The plaintiffs, victims of attacks by Hamas and Palestinian Islamic Jihad, have judgments worth $152 million that they have been unable to collect. Similar lawsuits in U.S. courts have generated billions of dollars more in damages. Iran, the lawsuit said, should not see a dime of sanctions relief until those victims are compensated.
By law, the lawsuit said, Iran should not be granted any relief until there is "a certification by the President that Iran is no longer a financier and sponsor of terror. That terrorism condition has not been satisfied."
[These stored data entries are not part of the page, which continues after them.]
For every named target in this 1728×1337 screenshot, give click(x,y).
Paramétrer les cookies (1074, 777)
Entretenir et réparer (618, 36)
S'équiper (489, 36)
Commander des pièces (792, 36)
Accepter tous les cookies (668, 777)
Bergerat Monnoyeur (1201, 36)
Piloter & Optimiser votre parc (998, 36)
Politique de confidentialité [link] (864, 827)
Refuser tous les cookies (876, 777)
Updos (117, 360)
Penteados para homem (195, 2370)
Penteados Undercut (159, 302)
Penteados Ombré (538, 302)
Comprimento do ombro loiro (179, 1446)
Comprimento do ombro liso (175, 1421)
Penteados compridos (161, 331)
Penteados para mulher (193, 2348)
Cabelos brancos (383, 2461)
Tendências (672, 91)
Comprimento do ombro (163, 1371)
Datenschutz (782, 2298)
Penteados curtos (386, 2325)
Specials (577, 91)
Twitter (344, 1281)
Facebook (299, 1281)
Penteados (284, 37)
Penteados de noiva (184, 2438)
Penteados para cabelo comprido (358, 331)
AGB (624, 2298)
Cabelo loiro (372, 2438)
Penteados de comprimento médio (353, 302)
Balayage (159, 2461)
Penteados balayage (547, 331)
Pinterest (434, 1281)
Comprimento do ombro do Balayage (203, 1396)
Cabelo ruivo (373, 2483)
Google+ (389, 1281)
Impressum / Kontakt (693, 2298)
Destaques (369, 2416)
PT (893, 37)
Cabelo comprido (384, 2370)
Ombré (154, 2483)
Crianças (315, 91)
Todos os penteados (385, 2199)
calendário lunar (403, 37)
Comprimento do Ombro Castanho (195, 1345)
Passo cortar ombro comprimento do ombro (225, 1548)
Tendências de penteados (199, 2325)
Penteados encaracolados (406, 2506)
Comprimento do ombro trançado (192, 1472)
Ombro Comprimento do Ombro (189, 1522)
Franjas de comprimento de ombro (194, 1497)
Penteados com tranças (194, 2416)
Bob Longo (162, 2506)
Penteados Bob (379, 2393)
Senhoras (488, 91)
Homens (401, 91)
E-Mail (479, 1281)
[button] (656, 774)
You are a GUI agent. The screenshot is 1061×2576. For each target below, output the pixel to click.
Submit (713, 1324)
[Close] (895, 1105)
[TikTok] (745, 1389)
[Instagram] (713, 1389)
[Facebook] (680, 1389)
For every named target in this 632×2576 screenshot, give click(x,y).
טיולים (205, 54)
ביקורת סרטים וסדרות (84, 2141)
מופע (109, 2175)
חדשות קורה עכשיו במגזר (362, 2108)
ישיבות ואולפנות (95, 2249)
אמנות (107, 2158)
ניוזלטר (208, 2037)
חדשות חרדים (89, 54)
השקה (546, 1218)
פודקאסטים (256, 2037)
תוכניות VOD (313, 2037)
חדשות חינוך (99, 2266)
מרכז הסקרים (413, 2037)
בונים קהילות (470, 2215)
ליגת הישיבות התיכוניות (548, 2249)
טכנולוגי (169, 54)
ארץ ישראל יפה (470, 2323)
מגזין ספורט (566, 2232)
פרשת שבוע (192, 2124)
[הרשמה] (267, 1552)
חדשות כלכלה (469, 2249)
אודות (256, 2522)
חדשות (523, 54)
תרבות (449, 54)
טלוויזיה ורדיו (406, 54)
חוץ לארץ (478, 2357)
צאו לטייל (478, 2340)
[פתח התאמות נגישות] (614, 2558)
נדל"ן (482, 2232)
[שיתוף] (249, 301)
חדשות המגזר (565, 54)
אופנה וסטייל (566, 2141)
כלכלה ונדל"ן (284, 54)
Even the White House admits that Iran continues to sponsor international terrorism.
The lawsuit, facilitated by Shurat Hadin, or Israel Law Center, names the departments of State and Treasury, along with their respective secretaries, John Kerry and Jacob Lew. The two departments are responsible for enacting and enforcing the sanctions against Iran.
Releasing the frozen Iranian assets strips victims of "their last remaining opportunity to pressure Iran to satisfy their judgments,' the lawsuit said. And it violates terms of the Terrorism Risk Insurance Act, passed by Congress in 2002. The law aimed to help victims enforce their judgments by pursuing blocked assets belonging to terror sponsors. It contains the phrase "Notwithstanding any other provision of law," which should prevail over the Joint Comprehensive Plan of Action, the formal name of the Iran deal, negotiated by the U.S. and the P5+1 allies, the lawsuit said.
The Iran deal therefore undermines "both (i) the intent of Congress to allow Plaintiffs, who are victims of Iranian terrorism, to enforce their judgments against a broad range of blocked assets and (ii) Plaintiffs' judgments themselves, each of which was issued by a United States federal court, the lawsuit said.
The victims recently investigated funds held in foreign banks which belong to the Central Bank of Iran, one of the many financial institutions which stand to gain sanctions relief. But discovery efforts have been difficult, the lawsuit said. Once the sanctions are lifted, victims' hopes of securing any of the money owed to them likely disappear.
Wednesday's lawsuit comes as the Justice Department considers intervening in a separate case that resulted in as much as $655 million in damages against the Palestinian Authority for terrorist attacks that killed or wounded Americans between 2001 and 2004.